[Collection entries]

=====

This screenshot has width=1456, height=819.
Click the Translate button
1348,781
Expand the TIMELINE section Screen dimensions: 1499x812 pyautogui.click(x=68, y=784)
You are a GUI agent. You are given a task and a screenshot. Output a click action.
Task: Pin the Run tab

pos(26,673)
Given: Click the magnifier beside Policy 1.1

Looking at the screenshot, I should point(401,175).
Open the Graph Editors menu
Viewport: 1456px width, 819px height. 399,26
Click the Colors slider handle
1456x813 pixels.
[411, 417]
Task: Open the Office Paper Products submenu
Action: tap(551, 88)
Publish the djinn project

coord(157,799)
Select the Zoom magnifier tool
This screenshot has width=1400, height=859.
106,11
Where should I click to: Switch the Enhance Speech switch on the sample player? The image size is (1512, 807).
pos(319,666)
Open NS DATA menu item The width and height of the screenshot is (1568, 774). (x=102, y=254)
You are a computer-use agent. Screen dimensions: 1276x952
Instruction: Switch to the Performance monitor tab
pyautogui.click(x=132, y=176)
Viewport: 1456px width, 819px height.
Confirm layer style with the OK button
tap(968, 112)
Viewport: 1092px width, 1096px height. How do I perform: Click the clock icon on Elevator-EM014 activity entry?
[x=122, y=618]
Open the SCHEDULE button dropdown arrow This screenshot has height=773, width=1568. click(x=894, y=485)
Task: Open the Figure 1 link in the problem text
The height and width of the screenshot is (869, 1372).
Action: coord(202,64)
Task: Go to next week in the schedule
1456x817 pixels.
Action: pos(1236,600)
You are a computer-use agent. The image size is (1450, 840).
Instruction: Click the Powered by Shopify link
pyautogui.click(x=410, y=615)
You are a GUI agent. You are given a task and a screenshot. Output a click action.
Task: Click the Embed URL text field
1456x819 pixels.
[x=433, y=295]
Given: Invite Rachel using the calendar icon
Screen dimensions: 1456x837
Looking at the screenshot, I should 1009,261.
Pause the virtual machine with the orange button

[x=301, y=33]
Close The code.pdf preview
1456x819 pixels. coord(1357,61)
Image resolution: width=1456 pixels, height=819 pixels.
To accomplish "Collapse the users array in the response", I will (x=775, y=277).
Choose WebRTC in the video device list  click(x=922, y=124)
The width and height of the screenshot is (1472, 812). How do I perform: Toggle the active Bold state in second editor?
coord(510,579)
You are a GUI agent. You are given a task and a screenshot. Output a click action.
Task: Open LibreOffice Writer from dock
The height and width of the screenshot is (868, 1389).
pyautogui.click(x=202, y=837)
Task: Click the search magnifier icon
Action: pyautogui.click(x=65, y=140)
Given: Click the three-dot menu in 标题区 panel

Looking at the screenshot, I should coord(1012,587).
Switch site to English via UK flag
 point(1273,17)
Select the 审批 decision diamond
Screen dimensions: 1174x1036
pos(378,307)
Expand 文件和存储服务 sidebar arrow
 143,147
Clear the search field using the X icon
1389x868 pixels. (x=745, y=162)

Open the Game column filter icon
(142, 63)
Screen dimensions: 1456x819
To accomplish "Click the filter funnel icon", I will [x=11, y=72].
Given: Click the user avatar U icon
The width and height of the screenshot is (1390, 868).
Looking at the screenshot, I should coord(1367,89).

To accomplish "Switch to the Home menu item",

=====

● **ASSIGNMENT**: Would you transcribe the entries above exactly as they appear?

● **WRITTEN ANSWER**:
This screenshot has width=1456, height=819.
Click the Translate button
1348,781
Expand the TIMELINE section Screen dimensions: 1499x812 pyautogui.click(x=68, y=784)
You are a GUI agent. You are given a task and a screenshot. Output a click action.
Task: Pin the Run tab

pos(26,673)
Given: Click the magnifier beside Policy 1.1

Looking at the screenshot, I should point(401,175).
Open the Graph Editors menu
Viewport: 1456px width, 819px height. 399,26
Click the Colors slider handle
1456x813 pixels.
[411, 417]
Task: Open the Office Paper Products submenu
Action: tap(551, 88)
Publish the djinn project

coord(157,799)
Select the Zoom magnifier tool
This screenshot has width=1400, height=859.
106,11
Where should I click to: Switch the Enhance Speech switch on the sample player? The image size is (1512, 807).
pos(319,666)
Open NS DATA menu item The width and height of the screenshot is (1568, 774). (x=102, y=254)
You are a computer-use agent. Screen dimensions: 1276x952
Instruction: Switch to the Performance monitor tab
pyautogui.click(x=132, y=176)
Viewport: 1456px width, 819px height.
Confirm layer style with the OK button
tap(968, 112)
Viewport: 1092px width, 1096px height. How do I perform: Click the clock icon on Elevator-EM014 activity entry?
[x=122, y=618]
Open the SCHEDULE button dropdown arrow This screenshot has height=773, width=1568. click(x=894, y=485)
Task: Open the Figure 1 link in the problem text
The height and width of the screenshot is (869, 1372).
Action: coord(202,64)
Task: Go to next week in the schedule
1456x817 pixels.
Action: pos(1236,600)
You are a computer-use agent. The image size is (1450, 840).
Instruction: Click the Powered by Shopify link
pyautogui.click(x=410, y=615)
You are a GUI agent. You are given a task and a screenshot. Output a click action.
Task: Click the Embed URL text field
1456x819 pixels.
[x=433, y=295]
Given: Invite Rachel using the calendar icon
Screen dimensions: 1456x837
Looking at the screenshot, I should 1009,261.
Pause the virtual machine with the orange button

[x=301, y=33]
Close The code.pdf preview
1456x819 pixels. coord(1357,61)
Image resolution: width=1456 pixels, height=819 pixels.
To accomplish "Collapse the users array in the response", I will (x=775, y=277).
Choose WebRTC in the video device list  click(x=922, y=124)
The width and height of the screenshot is (1472, 812). How do I perform: Toggle the active Bold state in second editor?
coord(510,579)
You are a GUI agent. You are given a task and a screenshot. Output a click action.
Task: Open LibreOffice Writer from dock
The height and width of the screenshot is (868, 1389).
pyautogui.click(x=202, y=837)
Task: Click the search magnifier icon
Action: pyautogui.click(x=65, y=140)
Given: Click the three-dot menu in 标题区 panel

Looking at the screenshot, I should coord(1012,587).
Switch site to English via UK flag
 point(1273,17)
Select the 审批 decision diamond
Screen dimensions: 1174x1036
pos(378,307)
Expand 文件和存储服务 sidebar arrow
 143,147
Clear the search field using the X icon
1389x868 pixels. (x=745, y=162)

Open the Game column filter icon
(142, 63)
Screen dimensions: 1456x819
To accomplish "Click the filter funnel icon", I will [x=11, y=72].
Given: Click the user avatar U icon
The width and height of the screenshot is (1390, 868).
Looking at the screenshot, I should coord(1367,89).

To accomplish "Switch to the Home menu item",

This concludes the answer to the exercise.